Dürüst bir insan olduğu konusunda herkes hem fikir ama ülkeyi yönetemeyeceği konusundaki kanaat da yaygın.

CHP ile ilgili şüpheler yaş ortalaması arttıkça yükseliyor.

Daha sonra gittiğimiz Antakya’nın dışındaki bir mahalledeki yaş ortalaması daha yüksek bir akşam oturmasında daha muhalif olan bir avukatın eleştirilerini sessizce dinleyen mahalleden akraba ve komşular, avukatı espriyle uyardılar: “CHP’ye oy verme de, ne yaparsan yap.”

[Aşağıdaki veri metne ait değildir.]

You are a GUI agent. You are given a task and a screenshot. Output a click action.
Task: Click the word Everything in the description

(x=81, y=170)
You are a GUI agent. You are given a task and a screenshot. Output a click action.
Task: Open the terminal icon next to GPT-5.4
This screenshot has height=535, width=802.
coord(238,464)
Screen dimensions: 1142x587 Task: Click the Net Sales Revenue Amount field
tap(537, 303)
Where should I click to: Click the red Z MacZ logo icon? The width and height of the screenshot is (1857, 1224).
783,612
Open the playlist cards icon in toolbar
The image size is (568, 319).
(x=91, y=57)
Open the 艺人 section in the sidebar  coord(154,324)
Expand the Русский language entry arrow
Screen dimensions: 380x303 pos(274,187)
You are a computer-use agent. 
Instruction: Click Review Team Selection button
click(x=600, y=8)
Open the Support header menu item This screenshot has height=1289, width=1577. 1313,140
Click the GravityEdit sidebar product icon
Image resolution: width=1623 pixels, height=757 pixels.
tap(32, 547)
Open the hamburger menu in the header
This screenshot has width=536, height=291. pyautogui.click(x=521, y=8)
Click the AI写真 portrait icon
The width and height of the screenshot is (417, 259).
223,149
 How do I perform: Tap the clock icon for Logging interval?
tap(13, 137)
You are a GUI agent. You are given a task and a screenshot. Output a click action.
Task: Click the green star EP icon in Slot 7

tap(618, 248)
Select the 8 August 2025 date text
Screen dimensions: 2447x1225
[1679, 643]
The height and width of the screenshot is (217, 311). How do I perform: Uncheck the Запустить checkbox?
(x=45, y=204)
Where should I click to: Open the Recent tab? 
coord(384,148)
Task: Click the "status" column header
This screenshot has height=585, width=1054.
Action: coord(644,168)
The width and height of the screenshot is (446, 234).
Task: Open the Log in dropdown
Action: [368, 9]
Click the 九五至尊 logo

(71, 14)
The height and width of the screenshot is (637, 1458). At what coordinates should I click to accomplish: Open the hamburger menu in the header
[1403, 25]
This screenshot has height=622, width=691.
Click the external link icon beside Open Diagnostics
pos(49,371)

Masada iktidarı destekleyen tek kişi ise bir memurdu ve o da sadece “Bütün dünyada enflasyon var” diyebildi. Ama bu artık o kadar da ikna edici bir karşı savunma gibi görünmüyordu.

Her şeyin yetiştiği, herkesin en azından bir evi, bir arabası olan bereketli topraklar üzerine kurulu bir mahallede ekonomik kriz hayatı büyükşehirlerdeki kadar felç etmiyor.

İnsanlar ayakta kalmanın yollarını buluyorlar.

O yüzden siyasi tercihlerde en önemli kriter ekonomi değil.

AK Partililerde heyecanı esas kaçıran, iktidar ile ona inançları, kimlikleri yüzünden bağlı kitlelerin arasında giren kara kedi hızla zenginleşen, çok güçlenen, kendine ait bir dünyada yaşayan AK Parti nomenklaturası ile halk arasında açılan makas ve iletişimin azalması.

Bu yönetici AK Parti elitleri hakkında yolsuzluk, ahlaki çöküntü iddiaları ve hesap vermezliklerinden şikayetler ayyuka çıkmış durumda.

O yüzden AK Parti milletvekilleri etrafta pek görünmüyor. Çarşı pazarda tepkiler yüzünden dolaşamıyor. Dolaşanların da seçilmiş yerlere gittiği söyleniyor.

AK Partililerin bir kısmını hala içeride tutan tek teselli “Reis”in bunları bilmiyor olması.

Ama bizim bildiğimizi o neden bilmiyor sorusunu da masada sessizlikle karşılanıyor.

Masanın üzerinde bu kadar ağır meseleler varken birden ekranda kırmızı alt şeritte görünen son dakika haberine dönüp bakıyor herkes:

“Gülşen tutuklandı”

Sonra televizyonda aralarında gazeteciler, avukatlar, eski askerlerin de olduğu televizyon tartışmasındaki konuklar Gülşen’in tutuklanmasını tartışmaya başlıyorlar.

Reyhanlılı bir fizik öğretmeni de her akşam bir kanalda siyaset bilimci, araştırmacı olarak bu gündemi yorumlayan seçilmiş kadronun arasına katılmış. Herkes tanıdıkları adamın bu yeni kimliğine gülüyor.

Koca koca bakanların kınama mesajları yayınladığı, savcıları, mahkemeleri acil duruma geçiren bu büyük Gülşen krizi masanın ancak birkaç dakika ilgisini çekiyor.

Erdoğan ve Cumhur İttifakının yüzde seksen oy aldığı Arap Sünni ve dindar Rehyanlı’daki AK Partili seçmenlere Ankara ve İstanbul’daki İslamcı elitlerin dertleri pek heyecan verici gelmiyor anlaşılan

İktidarın en güçlü olduğu ilçelerdeki bu şaşırtıcı eleştirellik düzeyi, gelecek seçimlerde en azından AK Parti’ye bir fatura kesileceğinin işareti.

Erdoğan’a destek ise azalsa da sürüyor.

Erdoğan’a desteğin ne kadar azalacağını ise rakip adayın performansı ve muhafazakar seçmenle bir güven ilişkisi kurup kuramayacağı belirleyecek.

Tam manzarayı görmek için Rawest’in anket sonuçlarını beklemek gerekecek.